*** Opening EXTRACTED RECORDS ***

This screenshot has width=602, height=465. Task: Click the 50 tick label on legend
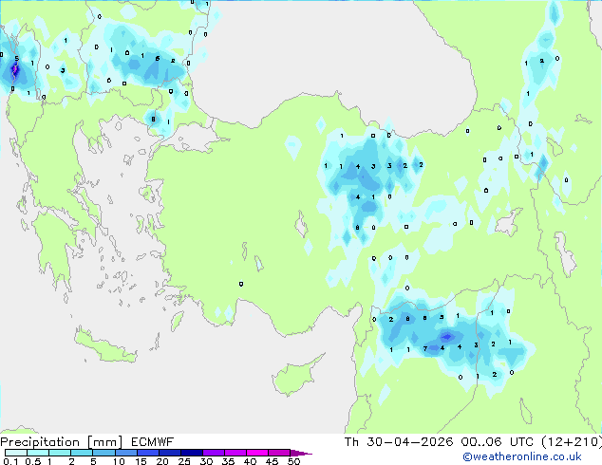pos(294,461)
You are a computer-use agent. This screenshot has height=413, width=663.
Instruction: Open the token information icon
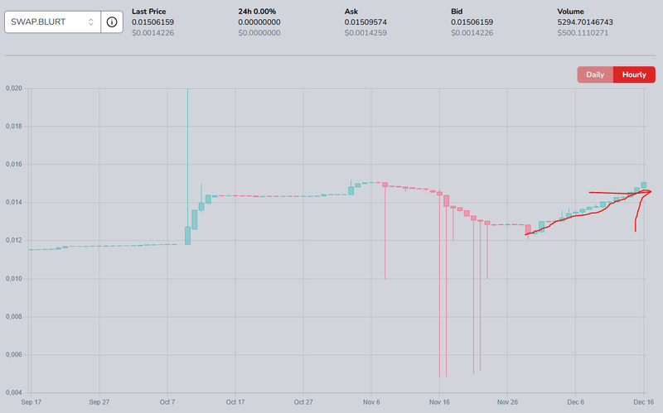pos(112,22)
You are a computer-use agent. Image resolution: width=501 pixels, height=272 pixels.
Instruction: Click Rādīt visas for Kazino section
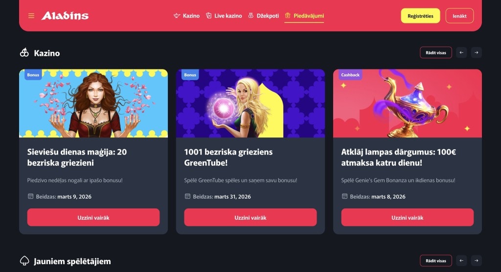click(436, 52)
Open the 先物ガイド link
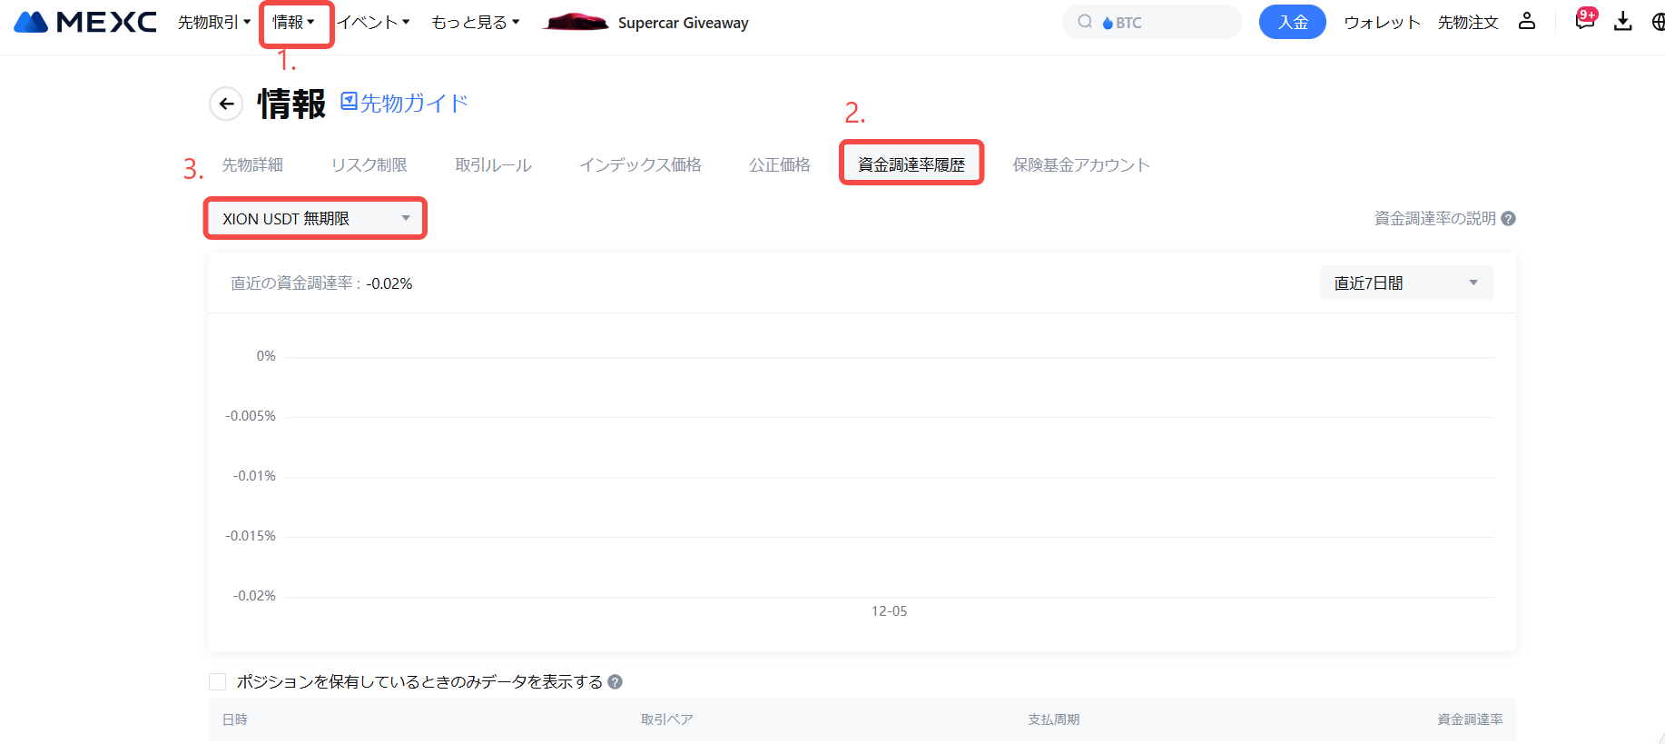The image size is (1665, 744). pos(405,103)
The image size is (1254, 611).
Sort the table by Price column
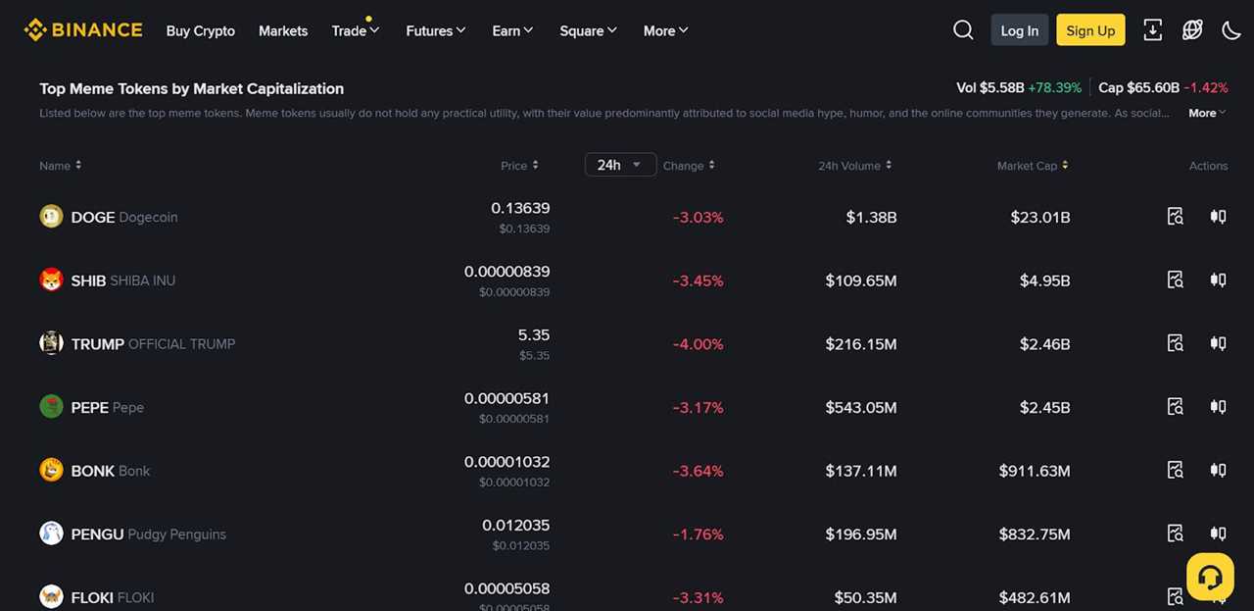click(519, 165)
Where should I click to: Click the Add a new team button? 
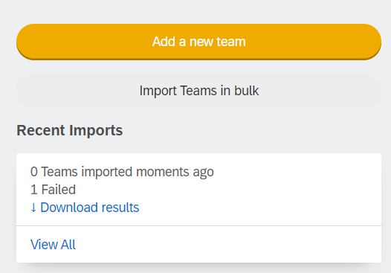tap(198, 42)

*** Closing EXTRACTED RECORDS ***

# WORK ORDER
From the first line to the last, please copy the data exactly, with the pictures left out.

# ANSWER TO THE EXERCISE
This screenshot has width=602, height=465. Task: Click the 50 tick label on legend
pos(294,461)
You are a computer-use agent. This screenshot has height=413, width=663.
Instruction: Open the token information icon
pos(112,22)
You are a computer-use agent. Image resolution: width=501 pixels, height=272 pixels.
Instruction: Click Rādīt visas for Kazino section
click(436, 52)
Open the 先物ガイド link
The image size is (1665, 744). pos(405,103)
The image size is (1254, 611).
Sort the table by Price column
click(519, 165)
Where should I click to: Click the Add a new team button? 
tap(198, 42)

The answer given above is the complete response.